How to Write an M&Memoir
How to put pen to paper or fingers to keyboard or candy coating to mouth
Think of this more like a board game - chutes & ladders - and less of a chronological step-by-step list. I’m very permissive with my ‘rules’ of writing engagement, as you’ll see…
Live a very bizarre and extraordinary life
You have already done this - you’re doing this now! How do I know? You’re here reading something other than twitter! And also? There is some stuff you would really, really like for other people to know about you AND that stuff is layered between the delicious layers of secret things you very much hope no one ever finds out about you. Sound familiar? You’ve got fodder for the autobiography! Kudos - you’ve got what it takes to be a writer.
Write that shit down, now
For many people this step appears to be the troubling one - pen to paper, fingers to keyboard, hieroglyphics to edifice. Whatever is your style. You can even audio record bits, but you have to get that sweet trifle of incredible and inconceivable out of your sweet mind. As my ex-husband once cleverly mentioned, “who is going to publish the nothing you’ve written?!” Painful, but true. Our software isn’t as nimble as your hardware, so ya gotta word it out.
For me, this is not a pleasant thing, but is a necessary thing. I don’t write because I **love** to write, because I feel most alive when I’m writing, or because I think I can make clever in font. Negatron. I word because I must - it is a reflexive, vomit-like urge. Undeinable and unstoppable and better in the rearview. This is counter to the sweet folks in the memoir structuring course I took weeks ago - those folks seemed happy and pleased to write. How odd!

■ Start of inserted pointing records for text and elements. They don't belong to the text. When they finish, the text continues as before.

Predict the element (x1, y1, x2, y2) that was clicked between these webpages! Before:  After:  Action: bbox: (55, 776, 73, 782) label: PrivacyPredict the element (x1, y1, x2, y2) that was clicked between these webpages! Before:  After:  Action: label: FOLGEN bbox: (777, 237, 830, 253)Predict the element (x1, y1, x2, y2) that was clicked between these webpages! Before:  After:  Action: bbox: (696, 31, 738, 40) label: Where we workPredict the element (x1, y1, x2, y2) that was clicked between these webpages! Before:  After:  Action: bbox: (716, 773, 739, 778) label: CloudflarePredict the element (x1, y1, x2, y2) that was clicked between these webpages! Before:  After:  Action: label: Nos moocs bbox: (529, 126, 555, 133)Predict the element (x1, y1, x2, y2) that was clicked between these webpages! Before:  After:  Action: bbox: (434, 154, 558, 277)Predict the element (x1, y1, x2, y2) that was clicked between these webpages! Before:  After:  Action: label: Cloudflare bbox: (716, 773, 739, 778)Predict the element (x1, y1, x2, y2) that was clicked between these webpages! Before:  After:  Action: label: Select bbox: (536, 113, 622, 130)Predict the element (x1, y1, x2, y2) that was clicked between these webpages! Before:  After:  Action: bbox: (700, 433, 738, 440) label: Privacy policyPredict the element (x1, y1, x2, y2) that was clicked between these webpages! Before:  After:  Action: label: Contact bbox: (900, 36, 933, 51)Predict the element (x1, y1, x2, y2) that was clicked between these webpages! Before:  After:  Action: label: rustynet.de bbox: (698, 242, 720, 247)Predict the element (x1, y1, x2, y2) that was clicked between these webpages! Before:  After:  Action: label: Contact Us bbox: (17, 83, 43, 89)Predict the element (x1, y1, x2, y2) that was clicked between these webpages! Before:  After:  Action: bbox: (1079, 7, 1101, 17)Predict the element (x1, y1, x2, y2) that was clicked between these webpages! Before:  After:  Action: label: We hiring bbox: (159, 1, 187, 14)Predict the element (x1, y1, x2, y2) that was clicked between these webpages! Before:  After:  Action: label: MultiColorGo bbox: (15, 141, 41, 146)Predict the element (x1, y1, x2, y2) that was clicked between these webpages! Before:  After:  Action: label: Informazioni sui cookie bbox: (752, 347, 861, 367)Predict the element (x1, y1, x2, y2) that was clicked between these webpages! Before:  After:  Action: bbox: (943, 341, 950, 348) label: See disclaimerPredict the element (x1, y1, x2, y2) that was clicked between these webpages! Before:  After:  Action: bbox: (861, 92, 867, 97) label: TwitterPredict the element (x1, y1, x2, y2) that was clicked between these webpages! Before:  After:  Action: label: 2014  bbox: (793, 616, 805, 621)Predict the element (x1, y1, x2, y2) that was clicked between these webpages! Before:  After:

My best writing happens on airplanes or in hotels, or on cafe patios facing water. The romantic writerly life isn’t the thing for me, but if I’m going to let all of the internal baggage out, I might as well be in a kind space.
Your writing process might be different - I experience magical thinking whereby if I do not write about the weirdness of my life, it will continue to get weirder. How’s that for motivation?
Recognize, acknowledge, and embrace your own writing process
I have never interacted with a single human (real or imagined) for whom the writing process is exclusively writing or reading or research. It often involves very strange and bizarre birdwalks. For example, this week, in addition to structuring and re-drafting, I also sorted all of the heinous blue M&Ms away from their medicinal cousins. Anne Lamott speaks of M&Ms as a sort of communion, giving them a rather mystical significance. I don’t have that, but I do believe wholeheartedly that the introduction of blue was an abomination, and that sorting gets my brain sorted for wording.